En France, l’éditeur Opta (magazine Fiction) atteint par ailleurs une taille critique. Son rachat de Galaxie (traduction du magazine Galaxy), ainsi que la création de Galaxie-bis et du Club du livre d’anticipation (collection éditée de 1965 à 1987) lui permettent de se positionner en n°1.

À noter également en France que, de 1935 à 1987, la collection du Club du livre d’anticipation traduit et publie des œuvres et des auteurs aussi variés que : le cycle de Fondation d’Isaac Asimov, le cycle des Ā  d’A. E. van Vogt ou les Loups des étoiles d’Edmond Hamilton.

Wikipédia donne une très bonne idée de la liste complète de cette collection et de sa diversité.

Couvertures des magazines New Worlds (britannique), Galaxie et Galaxie Bis (français)

  • Un format concurrentiel d’édition (sauvage) fait son apparition !

Toutefois, les années 50 finissent par marquer l’émergence de formats d’édition concurrentiels des revues. Avec d’une part, les anthologies originales (Orbit, Universe…), qui prennent plus ou moins le relais des formats revues.

Et  d’autre part, le livre de poche ou paperback, comme disent les anglophones.
D’un format plus compact et d’une qualité d’impression plus faible (couverture collée et non reliée), ce dernier est plus maniable et moins cher. Il rend souvent abordable des œuvres ayant connu un fort succès sous leurs formats d’édition originaux.

Le paperback est d’ailleurs, au Royaume-Uni, le support de prédilection pour les œuvres d’auteurs comme John Russel Fearn, connu également sous les pseudos de Vargo Statten et Volsted Gridban (attention liste non exhaustive).

En France, ces nouveaux formats font la part belle aux traductions de Boris Vian – cofondateur du Club des savanturiers avec Raymond Queneau – et contribuent à diffuser largement la science-fiction.
Cette initiative d’auteurs est d’ailleurs complétée par la création de collections dédiées chez les grands éditeurs. Le rayon fantastique pour Gallimard (1951), Anticipation pour Fleuve Noir (1951), Présence du futur chez Denoël (1954)…

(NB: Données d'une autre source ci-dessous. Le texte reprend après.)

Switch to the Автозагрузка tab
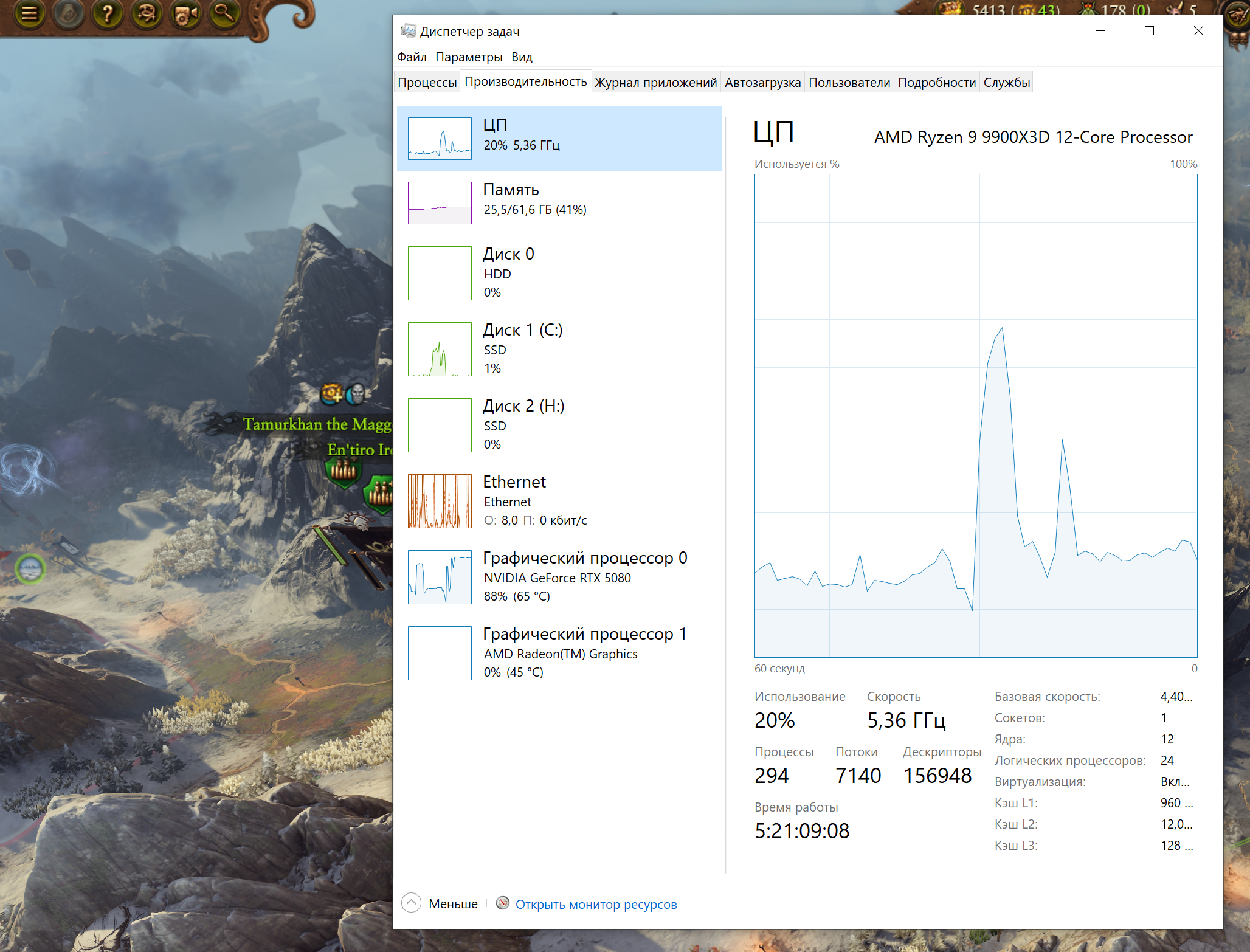Image resolution: width=1250 pixels, height=952 pixels. (762, 83)
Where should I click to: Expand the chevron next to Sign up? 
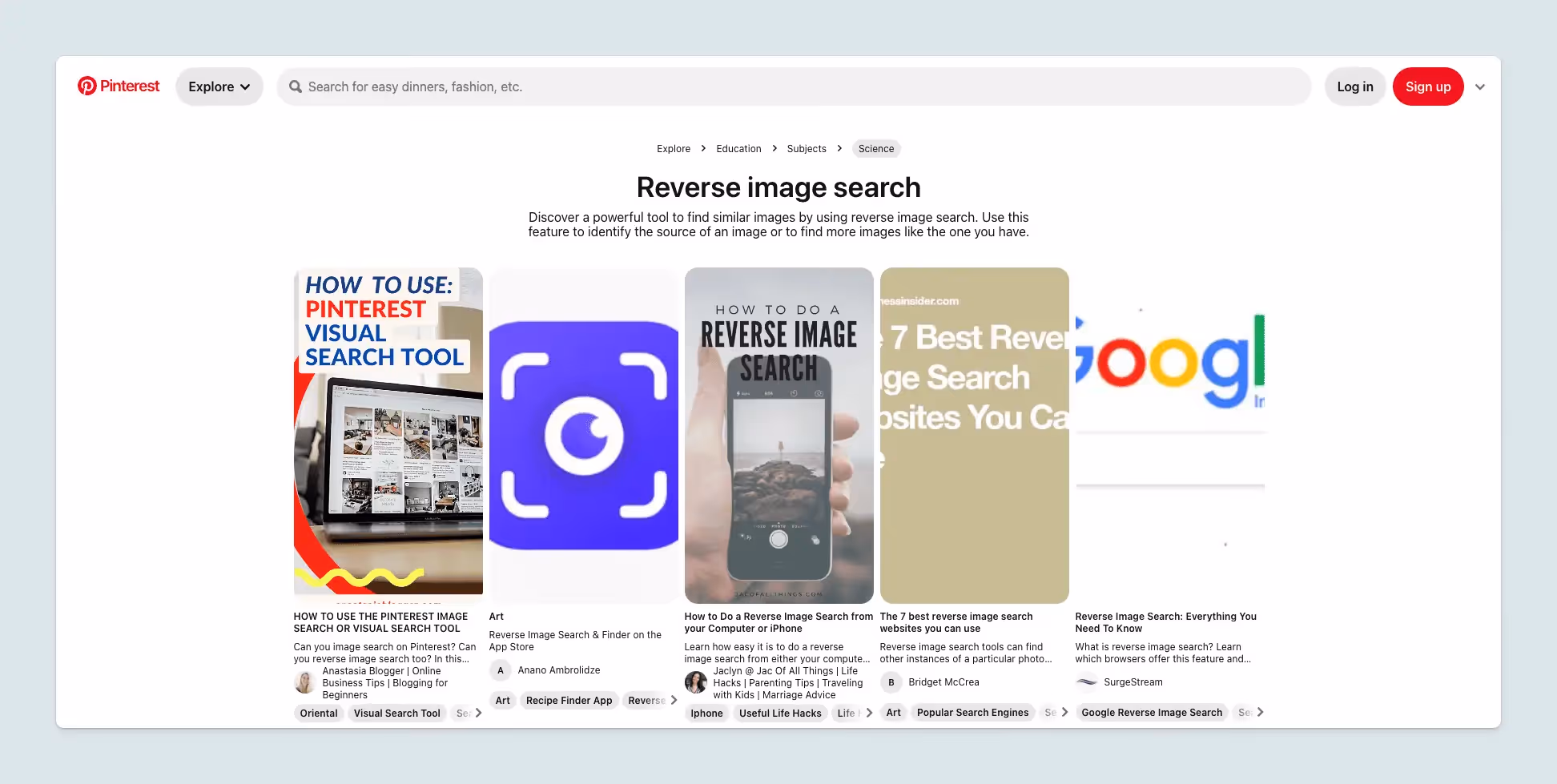click(x=1480, y=86)
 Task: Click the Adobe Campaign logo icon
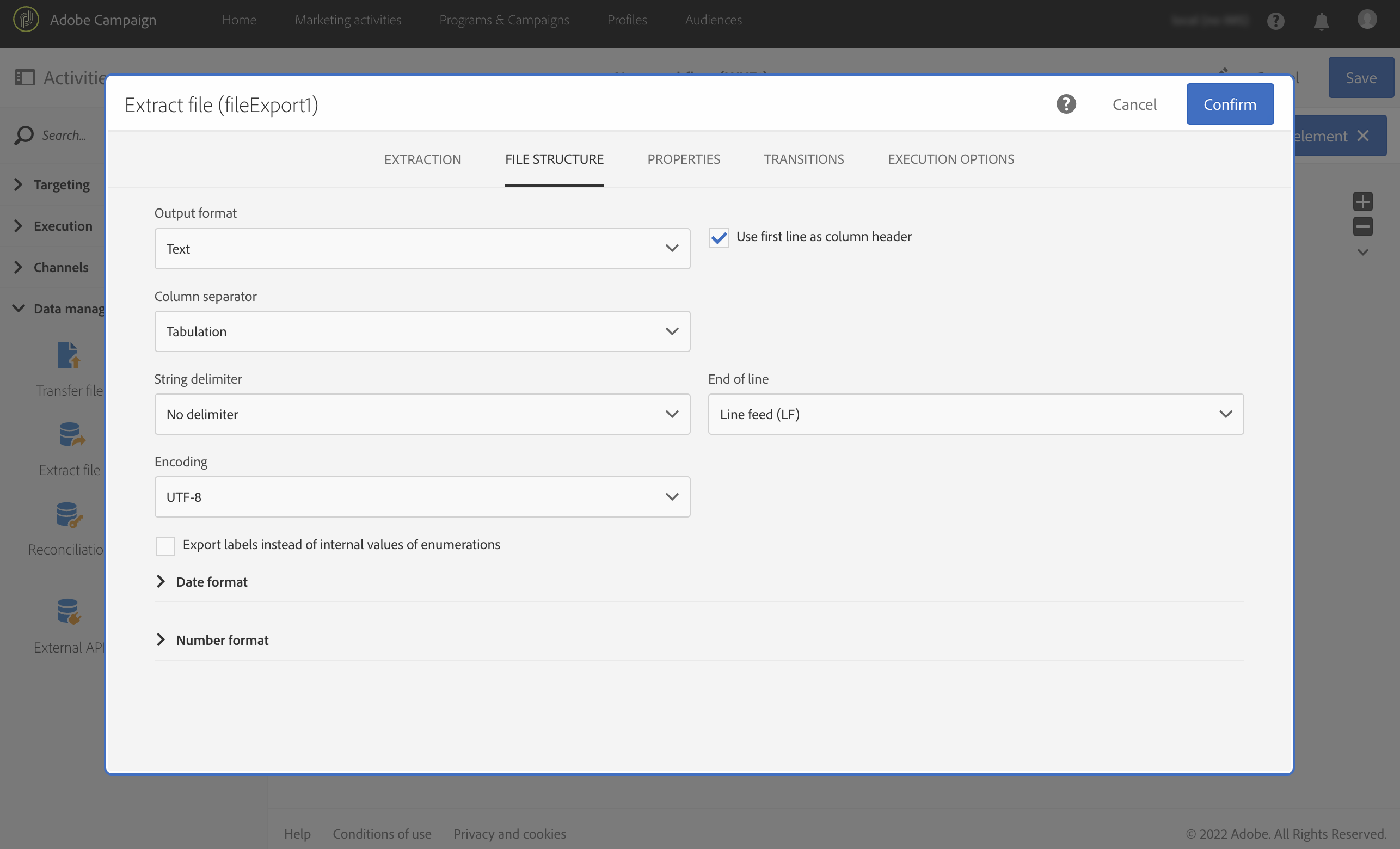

Enfin, un nouveau prix Jules Verne consacre une école française de la S-F marquée par des auteurs comme le préhistorien Francis Carsac épris d’exactitude historique (Les Robinsons du cosmos), le très prolifique nouvelliste Jacques Sternberg, l’influent Gérard Klein dit Gilles D’Argyre (Les Seigneurs de la guerre), l’illustrateur (mais pas que) Philippe Curval, Kurt Steiner (doté d’une pléthore d’autres alias), ou encore Stefan Wul, B. R. Bruss ou Daniel Drode…

Challenge commentaires : 
Si certains alias d’écrivain.e.s ont retenu votre attention (comme les consonances élégantes de Gilles D’Argyre), n’hésitez pas à en lister quelques-uns dans les commentaires !

L’imagination fertile de certains s’est en effet étendue à la définition de pas moins d’une petite dizaine de noms d’auteurs !

Ce qu'il faut retenir

Populaire, la Science-Fiction n’en est pas moins un outil de réflexion sur le présent des sociétés.

Au tournant de la Seconde Guerre mondiale, cette dimension incite les auteurs de S-F à explorer :

  • les dimensions du pessimisme vis-à-vis de la science
  • l’anticipation réaliste de la société et de ses technologies

En parallèle, le format magazine voit émerger le concurrent complémentaire du format poche.
Notamment en France où les maisons d’éditions créent des collections entièrement dédiées à la Science-Fiction et ses déclinaisons.

Au milieu du 20ème siècle, la Science-Fiction assume une forme assez clairement identifiable (espace, fusées, Big-eyed monsters, extra-terrestres…).
Mais elle n’en est pas moins toujours en ébullition, ouvrant la voie aux expérimentations des années 60 et 70.